2018 was a difficult year for a few reasons and although the adversity didn’t keep me from working on creative projects, it did thwart progress on my 4th book. So THE WINNING KIND has been pushed out until 2019.

My 2018 published writing pieces were Touch and This Is What It Feels Like.

I wrote thousands of words for stories that will appear in the book, and although no one has read this material, I spent the winter and spring knocking out the pages.

My photography exhibit ISLE OF PALMS: 72 HOURS was produced and I’m very happy with the pictures, and the writing that went with it. This was my first three-camera exhibit.

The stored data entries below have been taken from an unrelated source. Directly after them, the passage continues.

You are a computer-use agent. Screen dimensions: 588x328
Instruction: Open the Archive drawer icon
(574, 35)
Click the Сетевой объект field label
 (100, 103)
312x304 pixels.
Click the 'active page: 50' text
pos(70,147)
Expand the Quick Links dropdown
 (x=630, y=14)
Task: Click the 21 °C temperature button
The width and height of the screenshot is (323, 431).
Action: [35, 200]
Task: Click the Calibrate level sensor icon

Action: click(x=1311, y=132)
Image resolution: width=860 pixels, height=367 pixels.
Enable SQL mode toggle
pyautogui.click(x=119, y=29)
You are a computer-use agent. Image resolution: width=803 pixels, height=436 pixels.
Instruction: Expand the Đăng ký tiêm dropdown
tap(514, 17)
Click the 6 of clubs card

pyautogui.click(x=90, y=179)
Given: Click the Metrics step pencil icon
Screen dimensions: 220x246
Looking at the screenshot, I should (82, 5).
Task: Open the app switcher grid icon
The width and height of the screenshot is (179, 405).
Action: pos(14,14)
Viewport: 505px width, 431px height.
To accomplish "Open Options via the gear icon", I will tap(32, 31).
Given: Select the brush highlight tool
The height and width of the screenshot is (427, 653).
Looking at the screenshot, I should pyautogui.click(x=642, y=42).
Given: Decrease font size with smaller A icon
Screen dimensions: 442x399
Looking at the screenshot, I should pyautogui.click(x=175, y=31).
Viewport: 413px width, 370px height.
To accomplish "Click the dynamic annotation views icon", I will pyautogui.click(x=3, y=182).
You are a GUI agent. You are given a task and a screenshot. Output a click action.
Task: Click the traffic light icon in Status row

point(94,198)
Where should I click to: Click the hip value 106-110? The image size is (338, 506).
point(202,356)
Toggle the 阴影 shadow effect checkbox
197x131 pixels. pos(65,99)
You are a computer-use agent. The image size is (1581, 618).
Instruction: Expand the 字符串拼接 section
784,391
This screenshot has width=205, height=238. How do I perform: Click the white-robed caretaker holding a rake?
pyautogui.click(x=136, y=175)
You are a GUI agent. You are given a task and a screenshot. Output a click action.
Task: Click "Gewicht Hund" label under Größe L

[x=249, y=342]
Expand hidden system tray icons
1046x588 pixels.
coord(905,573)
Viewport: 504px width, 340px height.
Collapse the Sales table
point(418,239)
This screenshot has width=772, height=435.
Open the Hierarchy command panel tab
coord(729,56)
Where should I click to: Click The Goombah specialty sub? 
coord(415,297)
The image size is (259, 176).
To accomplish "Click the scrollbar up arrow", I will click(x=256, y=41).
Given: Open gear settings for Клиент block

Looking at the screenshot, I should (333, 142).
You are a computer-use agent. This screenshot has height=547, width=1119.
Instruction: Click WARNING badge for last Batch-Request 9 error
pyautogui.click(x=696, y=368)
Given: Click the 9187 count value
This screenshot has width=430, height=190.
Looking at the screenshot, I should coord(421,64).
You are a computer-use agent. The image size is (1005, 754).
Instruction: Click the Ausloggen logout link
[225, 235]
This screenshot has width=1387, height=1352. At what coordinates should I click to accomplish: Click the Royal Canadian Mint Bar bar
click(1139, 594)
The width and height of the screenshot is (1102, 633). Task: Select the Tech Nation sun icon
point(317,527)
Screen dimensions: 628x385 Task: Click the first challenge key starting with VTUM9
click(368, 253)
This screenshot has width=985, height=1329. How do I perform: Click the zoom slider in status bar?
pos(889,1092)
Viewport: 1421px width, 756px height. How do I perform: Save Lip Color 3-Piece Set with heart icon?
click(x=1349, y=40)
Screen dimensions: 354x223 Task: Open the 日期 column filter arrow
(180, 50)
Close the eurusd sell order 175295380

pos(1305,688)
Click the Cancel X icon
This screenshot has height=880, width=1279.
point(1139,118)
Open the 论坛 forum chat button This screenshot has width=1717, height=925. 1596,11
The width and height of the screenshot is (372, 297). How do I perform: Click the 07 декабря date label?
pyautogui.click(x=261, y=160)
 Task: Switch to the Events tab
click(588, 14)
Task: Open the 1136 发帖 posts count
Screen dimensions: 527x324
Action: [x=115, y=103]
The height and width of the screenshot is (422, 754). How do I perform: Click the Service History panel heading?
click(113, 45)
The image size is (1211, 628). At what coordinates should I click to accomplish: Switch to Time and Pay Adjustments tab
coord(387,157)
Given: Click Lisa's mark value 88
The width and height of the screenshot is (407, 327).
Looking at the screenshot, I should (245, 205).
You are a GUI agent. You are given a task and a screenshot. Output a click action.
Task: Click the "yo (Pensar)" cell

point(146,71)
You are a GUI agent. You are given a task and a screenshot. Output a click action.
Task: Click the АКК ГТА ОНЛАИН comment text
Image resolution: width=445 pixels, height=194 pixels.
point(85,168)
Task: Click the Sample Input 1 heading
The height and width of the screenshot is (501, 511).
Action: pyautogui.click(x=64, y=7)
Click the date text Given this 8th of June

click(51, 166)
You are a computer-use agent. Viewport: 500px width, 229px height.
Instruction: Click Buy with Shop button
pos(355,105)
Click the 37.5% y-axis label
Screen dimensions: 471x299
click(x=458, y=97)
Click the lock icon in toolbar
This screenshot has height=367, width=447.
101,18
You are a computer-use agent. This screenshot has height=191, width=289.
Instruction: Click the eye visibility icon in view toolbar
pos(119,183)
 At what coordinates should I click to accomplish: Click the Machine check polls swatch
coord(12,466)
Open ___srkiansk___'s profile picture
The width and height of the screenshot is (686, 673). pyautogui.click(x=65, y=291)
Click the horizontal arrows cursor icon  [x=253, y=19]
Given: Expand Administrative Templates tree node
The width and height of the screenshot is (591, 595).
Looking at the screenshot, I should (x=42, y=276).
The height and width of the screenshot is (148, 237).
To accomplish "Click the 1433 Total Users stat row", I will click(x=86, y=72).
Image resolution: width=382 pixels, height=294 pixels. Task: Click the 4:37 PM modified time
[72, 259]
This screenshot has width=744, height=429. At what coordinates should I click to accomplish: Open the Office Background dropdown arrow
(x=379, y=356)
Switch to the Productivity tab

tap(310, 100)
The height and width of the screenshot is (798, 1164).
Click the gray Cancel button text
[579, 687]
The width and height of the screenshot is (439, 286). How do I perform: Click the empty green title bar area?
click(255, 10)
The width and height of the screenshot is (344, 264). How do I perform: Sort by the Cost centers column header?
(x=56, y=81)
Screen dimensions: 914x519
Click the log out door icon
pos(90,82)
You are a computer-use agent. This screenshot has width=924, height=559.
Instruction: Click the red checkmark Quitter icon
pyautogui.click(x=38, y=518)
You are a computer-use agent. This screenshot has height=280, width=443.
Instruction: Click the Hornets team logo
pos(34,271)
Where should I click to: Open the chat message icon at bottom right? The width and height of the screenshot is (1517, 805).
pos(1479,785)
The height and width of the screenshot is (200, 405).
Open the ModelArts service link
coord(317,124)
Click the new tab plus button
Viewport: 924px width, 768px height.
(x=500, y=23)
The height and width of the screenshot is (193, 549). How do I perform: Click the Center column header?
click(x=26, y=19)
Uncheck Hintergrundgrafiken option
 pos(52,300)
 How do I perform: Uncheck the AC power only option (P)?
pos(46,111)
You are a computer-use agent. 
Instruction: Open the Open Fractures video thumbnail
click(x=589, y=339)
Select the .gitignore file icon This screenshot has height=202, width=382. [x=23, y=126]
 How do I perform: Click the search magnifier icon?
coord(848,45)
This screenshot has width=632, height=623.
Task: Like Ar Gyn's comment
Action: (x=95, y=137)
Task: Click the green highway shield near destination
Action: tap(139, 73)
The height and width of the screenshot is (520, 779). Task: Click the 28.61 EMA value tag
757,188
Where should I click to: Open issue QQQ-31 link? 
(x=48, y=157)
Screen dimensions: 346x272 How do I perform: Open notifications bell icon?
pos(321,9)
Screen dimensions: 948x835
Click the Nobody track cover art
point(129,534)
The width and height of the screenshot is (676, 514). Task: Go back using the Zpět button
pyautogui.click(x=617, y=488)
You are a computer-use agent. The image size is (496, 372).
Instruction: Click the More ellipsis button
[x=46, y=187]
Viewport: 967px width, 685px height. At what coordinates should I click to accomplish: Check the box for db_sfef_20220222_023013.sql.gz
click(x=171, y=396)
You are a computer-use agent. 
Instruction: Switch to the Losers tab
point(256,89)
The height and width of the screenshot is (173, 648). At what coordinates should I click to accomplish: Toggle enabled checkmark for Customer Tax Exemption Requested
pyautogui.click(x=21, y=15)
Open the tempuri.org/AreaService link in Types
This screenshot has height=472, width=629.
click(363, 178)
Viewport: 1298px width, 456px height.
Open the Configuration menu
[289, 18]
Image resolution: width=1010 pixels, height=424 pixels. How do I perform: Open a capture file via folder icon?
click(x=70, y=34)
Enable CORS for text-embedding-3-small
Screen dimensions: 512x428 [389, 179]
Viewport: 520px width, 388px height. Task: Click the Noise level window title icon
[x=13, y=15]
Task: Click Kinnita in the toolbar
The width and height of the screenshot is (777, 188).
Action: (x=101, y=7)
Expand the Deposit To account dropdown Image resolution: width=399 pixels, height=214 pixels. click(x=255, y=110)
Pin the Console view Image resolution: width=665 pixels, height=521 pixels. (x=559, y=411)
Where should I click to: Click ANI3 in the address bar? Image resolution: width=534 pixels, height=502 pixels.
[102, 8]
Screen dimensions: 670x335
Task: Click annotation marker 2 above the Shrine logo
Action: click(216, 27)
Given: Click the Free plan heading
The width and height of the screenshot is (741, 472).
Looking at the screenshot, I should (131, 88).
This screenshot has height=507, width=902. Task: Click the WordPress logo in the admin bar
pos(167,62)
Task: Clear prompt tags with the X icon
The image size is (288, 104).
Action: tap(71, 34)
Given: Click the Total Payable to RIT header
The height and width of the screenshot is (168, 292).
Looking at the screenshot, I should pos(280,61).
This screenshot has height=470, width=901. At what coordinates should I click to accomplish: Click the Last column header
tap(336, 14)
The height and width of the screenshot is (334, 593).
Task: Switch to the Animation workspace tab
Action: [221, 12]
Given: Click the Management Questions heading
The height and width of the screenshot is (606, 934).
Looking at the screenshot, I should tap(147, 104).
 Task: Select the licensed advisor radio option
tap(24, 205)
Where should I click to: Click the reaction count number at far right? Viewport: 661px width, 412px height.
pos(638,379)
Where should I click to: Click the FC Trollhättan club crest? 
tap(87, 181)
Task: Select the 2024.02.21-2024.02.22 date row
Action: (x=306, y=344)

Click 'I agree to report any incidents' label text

I finished twenty-one scale models and developed a 4-stage weathering technique with my model work in the summer. No doubt about it, those models were bright spots in 2018.

I made forty diorama photographs in 2018. These pictures were set on my kitchen table and finished in Photoshop. Ten different sets were used for these photographs–diorama bases that I’ve made with various materials. For these forty final pictures, 4,000 photos were taken to net 110 finalists, of which these forty were selected as the best.

2018’s output touched on four creative outlets:

Scenic photography in South Carolina was exhilarating.

Short fiction writing allowed me to express real and raw emotions that I would never have been able to write without adversity.

Scale model painting, building and detail work got my hands busy with files, drills, knives, metal picks, sandpaper, clay, paints, and many engineering challenges.

Diorama set design and photography allowed me to show how scale models exist in their natural settings.

To the visitors of this site, thank you for checking in. 2019 will bring new, wonderful things.